Published daily by the Lowy Institute

The foreign policy case for the PM to spend more time at home

Instead of tall poppy syndrome, ask about effectiveness.

The summit season has grown exponentially in recent decades (Andrew Kutan/AFP via Getty Images)
The summit season has grown exponentially in recent decades (Andrew Kutan/AFP via Getty Images)

Nick Bryant, former BBC correspondent and now Sydney resident, made a case this week against “the dreary parochialism” too often evident in Australian politics – the latest exhibit being complaints about “Airbus Albo” as Prime Minister Anthony Albanese prepares to jet to APEC in San Francisco.

“To moan about excessive travel is to deny Australia’s consequentiality,” Bryant wrote in the Sydney Morning Herald, “and speaks of a self-belittling streak that has held the country back since the turn of the 21st century.”

Maybe. But I reckon this is only part of the story.

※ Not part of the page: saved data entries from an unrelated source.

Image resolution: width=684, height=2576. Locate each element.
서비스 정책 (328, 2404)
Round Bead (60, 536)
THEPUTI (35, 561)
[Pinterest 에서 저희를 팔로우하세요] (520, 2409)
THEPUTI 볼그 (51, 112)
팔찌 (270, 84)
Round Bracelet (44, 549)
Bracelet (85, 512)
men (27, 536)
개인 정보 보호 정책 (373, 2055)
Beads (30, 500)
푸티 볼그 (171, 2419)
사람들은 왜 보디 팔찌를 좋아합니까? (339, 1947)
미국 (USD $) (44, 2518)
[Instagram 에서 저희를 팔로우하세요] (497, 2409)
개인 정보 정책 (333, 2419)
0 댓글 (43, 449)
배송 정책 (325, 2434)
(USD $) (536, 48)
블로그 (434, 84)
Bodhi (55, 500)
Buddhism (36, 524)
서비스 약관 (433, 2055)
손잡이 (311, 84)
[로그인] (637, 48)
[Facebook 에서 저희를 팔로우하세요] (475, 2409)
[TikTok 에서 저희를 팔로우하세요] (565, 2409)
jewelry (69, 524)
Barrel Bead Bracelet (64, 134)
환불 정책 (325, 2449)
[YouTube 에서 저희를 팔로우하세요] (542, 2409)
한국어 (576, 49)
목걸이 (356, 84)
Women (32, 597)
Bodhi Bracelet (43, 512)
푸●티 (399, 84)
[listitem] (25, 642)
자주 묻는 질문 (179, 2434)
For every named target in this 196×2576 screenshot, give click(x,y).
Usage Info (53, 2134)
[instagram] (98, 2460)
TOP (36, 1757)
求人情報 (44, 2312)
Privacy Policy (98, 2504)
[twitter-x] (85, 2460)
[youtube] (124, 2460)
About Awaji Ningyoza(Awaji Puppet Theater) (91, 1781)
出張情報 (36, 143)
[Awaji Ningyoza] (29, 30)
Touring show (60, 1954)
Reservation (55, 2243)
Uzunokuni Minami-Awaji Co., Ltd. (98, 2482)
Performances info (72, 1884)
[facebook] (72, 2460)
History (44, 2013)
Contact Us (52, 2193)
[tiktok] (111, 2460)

Certainly, there is a political connivance, given the long history of poking fun at prime ministerial travel, as other commentators such as Nine’s Tony Wright have pointed out. And to reinforce the point, on Wednesday, Opposition leader Peter Dutton speciously declared “the prime minister should stay here” in the wake of a High Court ruling that struck down the power to hold migrants in indefinite detention, as if to imply Albanese should remain at home to stand watch under new monitoring arrangements.

It is also true that the summit season has grown exponentially in recent decades, and with it an expectation that business must be done at a leaders-level. Australia has a seat at many a table that didn’t even exist at the turn of the century. But the PM’s time is valuable. Representing Australia might be an essential part of the job, yet it’s far from the only part.

Ask the question like an economist might: are the demands of the diplomatic circuit for leaders delivering value?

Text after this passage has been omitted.